Ve geri kalan zaman ise şakalar ve güneş’in anlattıklarıyla geçmişti…

Güney bir dakika da olsa serçe’nin yanından ayrılmamıştı tabiki serçe’yi de ayırmamıştı yanından
Güneş bir anda bağırarak ayağa kalkınca tüm gözler ona dönmüştü.

“Kıvırcık niye bağırıyon durduk yere ” dedi güney güneş gözlerini devirerek cevapladı abisini

” durduk yere bağırmadım abi ” dedi

“Peki niye bağırdın güneş ” diye cevapladı şule  güneş gülümseyerek

“Yarın ramazan’ın başlangıcı ve anneler günü ” dedi  neşeyle şule kendi  kafasına vurarak doğru ya yarın oruçlu olacağız ” dedi.

Güney serçe’ye baktığında üzgün olduğunu gördü ellerini çenesine koyarak kendisine bakmasını sağladı

“Neden üzgünsün sevgilim ” dedi serçe derin bir nefes alarak 

“Yarın anneler günü ve kutlayacak bir annem yok ” dedi güney duyduklarıyla kendisine lanet okudu bu kızı böyle üzen kendisiydi onu annesiz bırakan böyle önemli günlerde onu üzen kişiydi.

“Benim annem var ya onu annen olarak görmüyor musun?” Diye sordu serçe başını hayır anlamında salladı

“Olur mu öyle şey güney oda benim annem ” dedi. Güney gülümseyerek serçe’ye bakmaya devam etti.

” o zaman yarın anneme hediye almaya gidiyoruz ” dedi serçe bu sözle gülümsedi.

“Annemize ” dedi…

“Annemize ” diye  onayladı  onu güney…

18. Bölüm

“Açım ben açım açım ” diye ferhat eden güneş’le şule ve serçe göz devirerek bağırmışlardı.

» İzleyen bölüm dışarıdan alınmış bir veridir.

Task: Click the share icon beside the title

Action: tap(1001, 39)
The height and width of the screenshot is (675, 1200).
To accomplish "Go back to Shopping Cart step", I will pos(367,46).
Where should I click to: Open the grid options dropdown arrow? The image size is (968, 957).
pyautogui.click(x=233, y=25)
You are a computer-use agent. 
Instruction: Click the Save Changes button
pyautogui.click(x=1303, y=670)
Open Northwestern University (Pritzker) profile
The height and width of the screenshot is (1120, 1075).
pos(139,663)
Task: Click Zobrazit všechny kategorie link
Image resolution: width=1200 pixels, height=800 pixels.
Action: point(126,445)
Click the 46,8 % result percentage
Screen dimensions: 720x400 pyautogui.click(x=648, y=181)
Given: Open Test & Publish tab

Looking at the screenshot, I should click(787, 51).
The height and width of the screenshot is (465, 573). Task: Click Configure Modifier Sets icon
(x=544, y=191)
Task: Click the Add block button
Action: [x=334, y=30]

“Anladık açsın ” dediler ikisi aynı anda  güneş sabahtan beri aynı şeyleri diyerek kızları kendinden bezdirmisti.

“Evet acım yaaa” dedi güneş sitemli sesiyle 

“Yeter güneş sabahtan beri açım diyorsun gece kalksaydın böyle olmazdı ac tutuyorsun orucu ” dedi şule sinirle gece güneş’i uyandırmaya çalışsalarda güneş  bir türlü uyanmamıştı.

” tamam ya zaten bir hafta kaldı bayrama dayanırım ben” diye cevap verdi güneş şule’ye serçe elinde ki işi bırakarak sitemle Konuşmaya başladı.

“Bizde sabahtan beri sana onu demeye çalışıyoruz güneş bir hafta kaldı bayrama ve bizde şuan bayram temizliği yapıyoruz sende kalkıp iki yardım etsen daha çabuk bitmez mi” dedi. yerleri süpürmeyi bitirmiş  camları silmeye gecerken güneş ona başını olumsuz anlamında  sola sallayarak cevap verdi.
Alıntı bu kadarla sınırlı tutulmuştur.